**WHAT YOU SHOULD DO**: Count only the lines of the records that hold "computer", then give the number without any other words.

**MATERIALS PROVIDED**:
- Opening Delimiter -

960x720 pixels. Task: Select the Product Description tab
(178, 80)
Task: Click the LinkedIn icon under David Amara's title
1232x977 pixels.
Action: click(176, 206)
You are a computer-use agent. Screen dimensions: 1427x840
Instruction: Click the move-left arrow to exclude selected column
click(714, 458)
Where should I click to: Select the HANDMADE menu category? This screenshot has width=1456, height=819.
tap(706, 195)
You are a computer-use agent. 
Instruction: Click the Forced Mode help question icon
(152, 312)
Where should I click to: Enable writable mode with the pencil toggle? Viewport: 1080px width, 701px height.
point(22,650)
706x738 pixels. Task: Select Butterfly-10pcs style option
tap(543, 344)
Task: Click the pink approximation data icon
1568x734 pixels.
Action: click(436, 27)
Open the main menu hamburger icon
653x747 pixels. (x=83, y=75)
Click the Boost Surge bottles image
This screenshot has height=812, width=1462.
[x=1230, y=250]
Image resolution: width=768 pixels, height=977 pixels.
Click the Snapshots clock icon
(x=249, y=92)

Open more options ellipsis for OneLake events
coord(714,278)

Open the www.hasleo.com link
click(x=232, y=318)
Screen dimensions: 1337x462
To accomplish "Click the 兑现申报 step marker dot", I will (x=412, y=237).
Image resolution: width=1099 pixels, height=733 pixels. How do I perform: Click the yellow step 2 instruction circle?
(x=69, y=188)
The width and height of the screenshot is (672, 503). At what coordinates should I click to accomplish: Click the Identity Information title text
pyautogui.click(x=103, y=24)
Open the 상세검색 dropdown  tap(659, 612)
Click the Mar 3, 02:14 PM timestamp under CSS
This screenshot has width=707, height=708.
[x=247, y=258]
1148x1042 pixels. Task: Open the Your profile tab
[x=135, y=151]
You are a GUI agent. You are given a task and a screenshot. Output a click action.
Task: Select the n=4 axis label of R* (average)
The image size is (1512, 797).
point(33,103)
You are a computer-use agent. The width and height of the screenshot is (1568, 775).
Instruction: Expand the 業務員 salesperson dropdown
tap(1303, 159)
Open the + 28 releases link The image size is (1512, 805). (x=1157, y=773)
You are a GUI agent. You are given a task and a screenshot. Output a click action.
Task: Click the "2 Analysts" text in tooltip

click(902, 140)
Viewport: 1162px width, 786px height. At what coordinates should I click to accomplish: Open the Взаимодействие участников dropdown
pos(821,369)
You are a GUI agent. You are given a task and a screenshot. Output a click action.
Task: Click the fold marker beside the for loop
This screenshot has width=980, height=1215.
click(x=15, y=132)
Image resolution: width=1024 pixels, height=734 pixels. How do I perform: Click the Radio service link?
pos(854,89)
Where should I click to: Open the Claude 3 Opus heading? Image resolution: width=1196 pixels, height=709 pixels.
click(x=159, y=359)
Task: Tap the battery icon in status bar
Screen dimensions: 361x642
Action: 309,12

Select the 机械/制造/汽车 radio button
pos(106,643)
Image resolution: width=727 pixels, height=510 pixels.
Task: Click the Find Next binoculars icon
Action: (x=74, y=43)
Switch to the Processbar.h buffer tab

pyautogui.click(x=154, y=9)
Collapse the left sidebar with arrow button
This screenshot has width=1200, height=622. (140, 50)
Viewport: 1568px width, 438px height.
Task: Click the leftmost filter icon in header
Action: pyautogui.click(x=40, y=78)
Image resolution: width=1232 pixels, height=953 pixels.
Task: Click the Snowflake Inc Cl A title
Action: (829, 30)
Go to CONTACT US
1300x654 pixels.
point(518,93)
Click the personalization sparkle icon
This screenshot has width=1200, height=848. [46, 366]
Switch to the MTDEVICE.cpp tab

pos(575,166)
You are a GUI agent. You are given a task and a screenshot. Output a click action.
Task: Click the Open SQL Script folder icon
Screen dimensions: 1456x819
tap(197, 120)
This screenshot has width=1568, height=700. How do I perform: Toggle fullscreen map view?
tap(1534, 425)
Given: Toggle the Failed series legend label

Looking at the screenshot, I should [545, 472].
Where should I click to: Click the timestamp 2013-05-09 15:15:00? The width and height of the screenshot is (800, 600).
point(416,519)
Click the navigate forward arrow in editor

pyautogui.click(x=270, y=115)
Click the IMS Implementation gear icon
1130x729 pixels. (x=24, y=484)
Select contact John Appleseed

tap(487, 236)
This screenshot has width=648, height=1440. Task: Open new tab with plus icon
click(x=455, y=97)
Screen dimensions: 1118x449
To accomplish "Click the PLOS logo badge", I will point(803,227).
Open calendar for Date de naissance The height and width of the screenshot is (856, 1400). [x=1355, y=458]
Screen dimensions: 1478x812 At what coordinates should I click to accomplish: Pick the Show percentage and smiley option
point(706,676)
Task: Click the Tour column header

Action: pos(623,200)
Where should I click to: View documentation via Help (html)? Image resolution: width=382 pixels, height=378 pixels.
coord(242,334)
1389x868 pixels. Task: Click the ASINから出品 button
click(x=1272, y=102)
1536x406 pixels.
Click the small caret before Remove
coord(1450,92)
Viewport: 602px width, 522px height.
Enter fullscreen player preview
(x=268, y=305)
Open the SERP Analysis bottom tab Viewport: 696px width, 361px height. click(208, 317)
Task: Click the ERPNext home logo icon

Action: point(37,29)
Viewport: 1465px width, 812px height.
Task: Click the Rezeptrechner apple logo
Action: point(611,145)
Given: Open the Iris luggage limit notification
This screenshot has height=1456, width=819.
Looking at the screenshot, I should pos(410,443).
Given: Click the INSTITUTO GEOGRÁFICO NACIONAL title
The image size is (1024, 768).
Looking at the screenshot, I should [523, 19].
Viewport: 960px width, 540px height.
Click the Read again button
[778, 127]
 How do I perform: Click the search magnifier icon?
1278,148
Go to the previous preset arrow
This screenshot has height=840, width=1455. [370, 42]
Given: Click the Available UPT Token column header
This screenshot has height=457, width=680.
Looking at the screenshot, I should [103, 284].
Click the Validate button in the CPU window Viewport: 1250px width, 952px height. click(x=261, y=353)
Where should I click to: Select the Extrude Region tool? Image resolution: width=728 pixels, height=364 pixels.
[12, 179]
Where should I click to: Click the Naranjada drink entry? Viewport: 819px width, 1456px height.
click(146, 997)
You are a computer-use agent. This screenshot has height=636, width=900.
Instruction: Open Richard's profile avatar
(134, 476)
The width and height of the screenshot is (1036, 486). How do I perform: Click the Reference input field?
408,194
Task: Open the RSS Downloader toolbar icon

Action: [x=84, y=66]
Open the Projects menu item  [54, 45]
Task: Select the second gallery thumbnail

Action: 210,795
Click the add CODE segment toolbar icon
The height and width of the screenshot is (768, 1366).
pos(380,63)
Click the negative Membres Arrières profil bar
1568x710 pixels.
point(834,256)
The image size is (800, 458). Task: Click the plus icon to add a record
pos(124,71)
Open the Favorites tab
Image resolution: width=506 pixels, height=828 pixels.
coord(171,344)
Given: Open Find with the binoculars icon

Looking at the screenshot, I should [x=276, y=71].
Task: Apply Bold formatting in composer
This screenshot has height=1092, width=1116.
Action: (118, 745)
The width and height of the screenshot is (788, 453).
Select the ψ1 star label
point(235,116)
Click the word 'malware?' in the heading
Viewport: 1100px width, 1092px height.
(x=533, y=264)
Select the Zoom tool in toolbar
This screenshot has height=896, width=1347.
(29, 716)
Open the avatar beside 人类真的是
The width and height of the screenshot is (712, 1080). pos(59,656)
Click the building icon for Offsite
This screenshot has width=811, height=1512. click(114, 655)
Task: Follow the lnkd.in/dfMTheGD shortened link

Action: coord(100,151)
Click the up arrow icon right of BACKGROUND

- Closing Delimiter -

**RESULT FOR THIS EXERCISE**: 4